The comparison between psychogenic, non-epileptic seizures and epilepsy is logical in view of the fact that the most evident clinical manifestation is seizures. In an attempt to understand the pathogenesis in a broader biopsychosocial perspective, a broader differential diagnostic approach should be used.

The treatment with lamotrigin was started after a new psychiatric assessment concluded that the patient’s mental problems were consistent with bipolar disorder type II. At that time the patient had been an invalid for several years because of his seizures.

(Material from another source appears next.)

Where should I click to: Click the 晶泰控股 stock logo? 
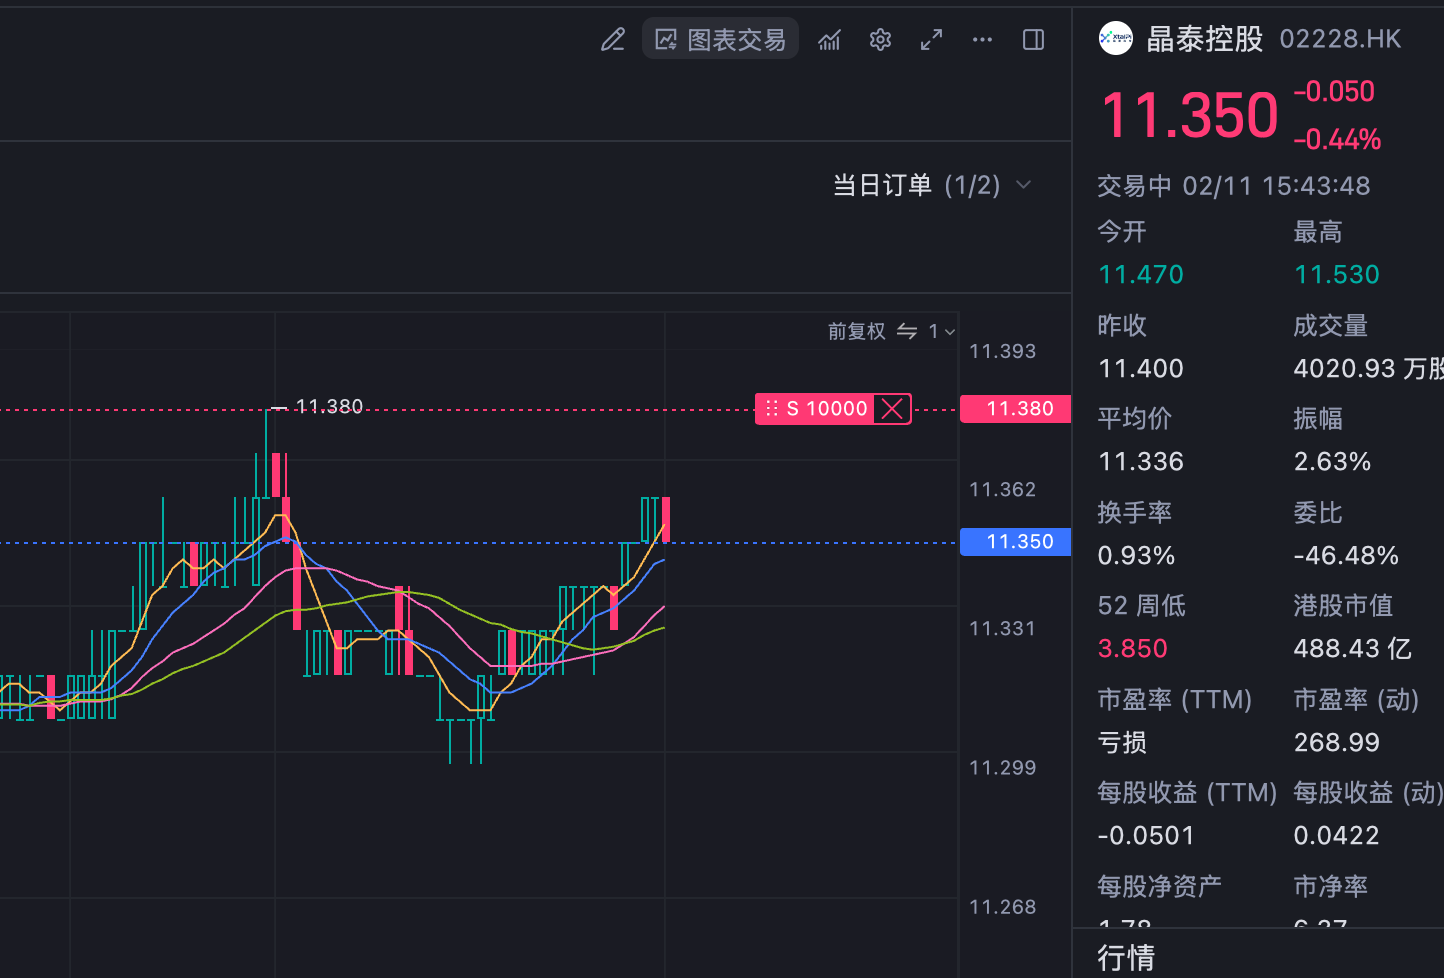pyautogui.click(x=1115, y=39)
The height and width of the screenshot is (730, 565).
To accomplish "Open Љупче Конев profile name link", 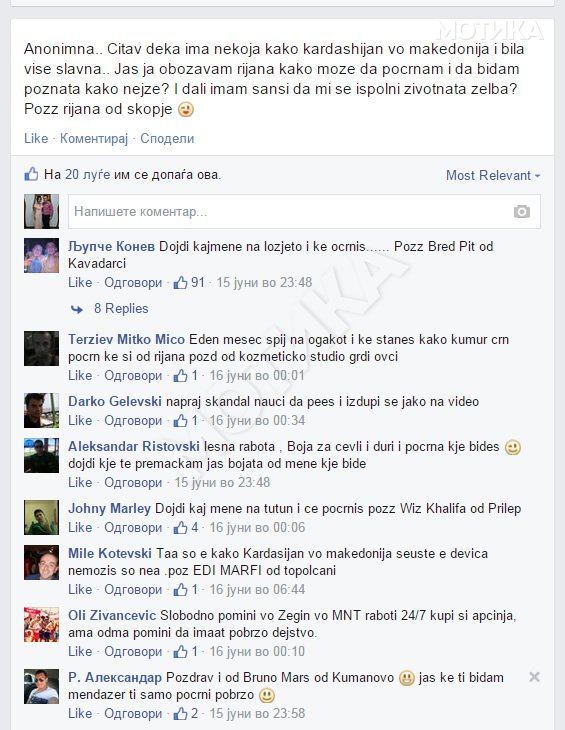I will 111,246.

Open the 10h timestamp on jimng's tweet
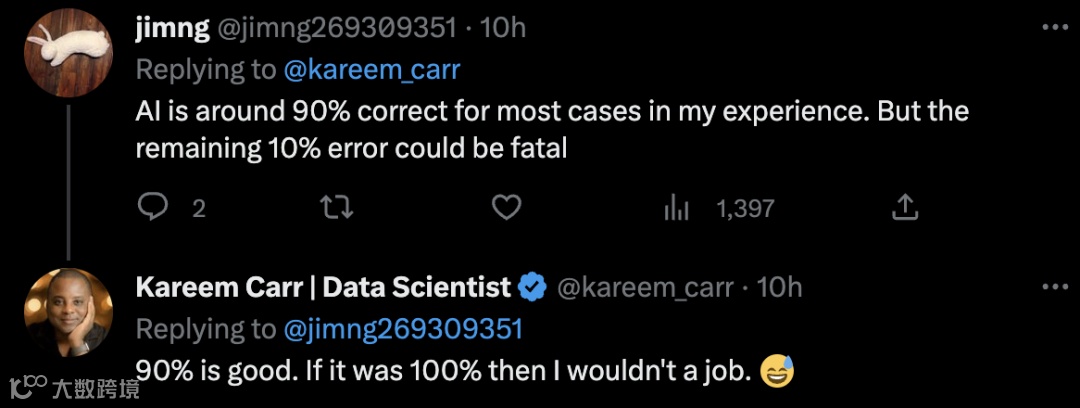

The relationship between epilepsy and bipolar disorders has been the subject of extensive discussions, particularly in neurological publications. Several studies have found that epilepsy and affective disorders have many common pathophysiological features (20 – 24). Extensive comorbidity of affective disorders, particularly depressions (25), bipolarity (26, 27) and epilepsy, the discovery of an increasing number of common pathogenetic features and the benefit derived from anticonvulsants and antidepressants by patients in both diagnostic groups (28) indicate that these two conditions are more closely related than previously believed.

Our case history, with the effectiveness of lamotrigin, may indicate that psychogenic, non-epileptic seizures should be considered in connection with both fundamental organic brain pathology, which cannot always be detected with existing examination methods, and with bipolar disorders. Our definite recommendation is that the diagnosis and treatment of patients with this condition require close cooperation between neurologists and psychiatrists.

The patient has consented to the publication of the article.